• **Verilen metin**
========================================================================
YAZARLAR

Yıldızların ışıltısı değil karanlığı

‘Ad Astra’, finalindeki eksikliğe rağmen kaçırılmaması gereken, uzayı konu alan filmler arasında yeni bir ‘ufuk’ açan, en azından ayrı bir yere geçen, çok özel bir yönetmenlik ve oyunculuklar barındıran önemli bir film. Açıkça James Gray gibi bir isimden de daha aşağısını beklemezdik’!

James Gray’in son filmi ‘Yıldızlara Doğru’ hem işlediği ‘uzay yolculuğu’ teması açısından, hem de konunun merkezine, bu kez vazgeçilmez oyuncusu Joaquin Phoenix’i ve onun ‘iç şeytanlarını’ taşıması açısından, yönetmenin daha önce çektiği sağlam, polisiye dramlardan ayrılıyor. Gray, her ne kadar ‘baba-oğul ilişkisi’ ve ‘geçmişten gelen acılar’ gibi sevdiği konuları bırakmasa da, son filmi, geleceğin dünyasında yer alan, güzel bir esrar perdesiyle başlayıp heyecanlı bir olay örgüsüyle devam eden ancak finalinde basit ve seyircinin beklentilerini pek karşılamayan sönük bir bilimkurgu/dram yapımı gibi duruyor.

Yakın bir gelecekte (tam tarihini asla bilemiyoruz) insanlık Mars dahil bir çok gezegene ulaşmayı başarmış, hatta bunların bazılarında koloniler kurmuş, evrendeki diğer yaşam biçimlerini keşfetmeye devam etmektedir. Daha çok ‘Spacecom’ adındaki bir birim tarafından finanse edilen bu keşifler, Amerikalıların efsane olmuş astronotu Clifford McBride’ın gittiği bir yıldızdan gelen radyasyon patlamasıyla sarsılır. Şirket hem ulaşamadıkları astronotlarını bulmak hem de onun dünyaya zarar verebilecek çalışmalarını durdurmak için, astronotun oğlu Roy McBride’ı görevlendirir. Ancak bu yolculuk, tehlikelerle dolu uzayın en karanlık köşelerinden geçen ve sonucu belli olmayan bir uzay yolculuğu olacaktır. 

DEĞİŞİK BİR TÜR ‘ALBAY KURTZ’!

James Gray sinemasının ‘alametifarikalarından’ biri kuşkusuz, filmlerinde çizdiği ‘gri’ karakterler ve onların kurduğu ‘çarpık’ ilişkilerdir. Burada, olayın merkezini, filmin iki ana karakteri (yine!) baba-oğul olan iki astronotun karşılaşması, daha doğrusu ‘yüz yüze gelmesi’ oluşturuyor. Oğul Roy McBride, mantıklı davranan, duygularını genelde içine atan ve babasıyla olan ‘kopuk’ ilişkisini kabullenmiş bir portre çizse de, babasının filmin başlarında gördüğümüz kısa ‘ekran’ görüntülerinde, çok daha ‘tutkulu’, dışa açık, içgüdüsel hareket eden ve belki de bu yüzden çok daha ‘tehlikeli’ bir karakter olduğunu anlıyoruz.
========================================================================
• **Kayıtlı veriler**
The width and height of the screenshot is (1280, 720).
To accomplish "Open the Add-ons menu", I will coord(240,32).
========================================================================
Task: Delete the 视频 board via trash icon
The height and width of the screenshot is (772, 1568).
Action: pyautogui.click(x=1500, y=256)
========================================================================
• **Yapılacaklar**
[1] Ad Astra eleştirisine göre şu soruları yanıtlayın:
(a) Yönetmenin vazgeçilmez oyuncusu olarak hangi isim anılıyor?
(b) İnsanlığın keşifleri çoğunlukla hangi birim tarafından finanse ediliyor?
(c) James Gray sinemasının alametifarikalarından biri olarak ne gösteriliyor?
[2] Lütfen Ad Astra eleştirisini kaldığı yerden sürdürün.

• **Görev çıktıları**
[1]
(a) Joaquin Phoenix
(b) Spacecom
(c) Filmlerinde çizdiği "gri" karakterler ve onların kurduğu "çarpık" ilişkiler

[2]
Aslında Clifford McBride’ın tehlikeli yanı bizce ‘Apocalypse Now’ filminin ‘ikon’ olmuş karakteri ‘Albay Kurtz’la olan benzerliklerinden geliyor. İki karakter de işlerinde en iyilerinden biri… Albay Kurtz Vietnam Savaşı'nda büyük başarılar kazanmış, en fazla madalya sahibi ve en fazla saygı duyulan komutanlardan… Cifford Mc Bride da efsane olmuş, en uzak gezegenlere gitmiş, sayısız ödül kazanmış, herkesin tanıdığı bir figür. Bu iki karakter de, belli bir süre sonra, bir şekilde kendilerini destekleyen hatta onların ‘o kişi!’ olmasını sağlayan kişilere sırtlarını çeviriyorlar. Albay Kurtz adeta Amerikan ordusuna yani ‘kendininkilere’ ihanet edip, karşı tarafa, Vietkong’luların yanına geçiyor. Clifford ise o derece ‘sert’ bir şekilde ihanet etmese de, kendisini oraya gönderen devlete karşı çıkıp, bütün ekibini karşısına almak pahasına, görevini ‘kötüye’ kullanıyor, görevinin tamamen dışına çıkıyor. Kendisinde ‘saplantılı’ bir hale gelmiş merakı yüzünden, en gaddarca eylemleri bile yapmaktan sakınmıyor. 

KARAKTERİN TAŞIDIĞI ‘YÜKLER’!

James Gray’in yönetmenlik imzasını attığını gösteren bir işaret de, Roy karakterinin nasıl çizildiğini gördüğümüzde belirginleşiyor. Gray hatırlanacağı üzere asıl karakterine sürekli ‘taşıması gereken’ sorunlar, pişmanlıklar, suçluluklar ve travmalar yükler, başka bir deyişle onları asla ‘rahat’ bırakmaz. Karakterler ya aileleri içinde yerlerini bulamazlar ya da zaten aileleri yoktur. Ana karakterler genelde hem fiziksel hem de duygusal açıdan ‘öksüz’ gibi dururlar.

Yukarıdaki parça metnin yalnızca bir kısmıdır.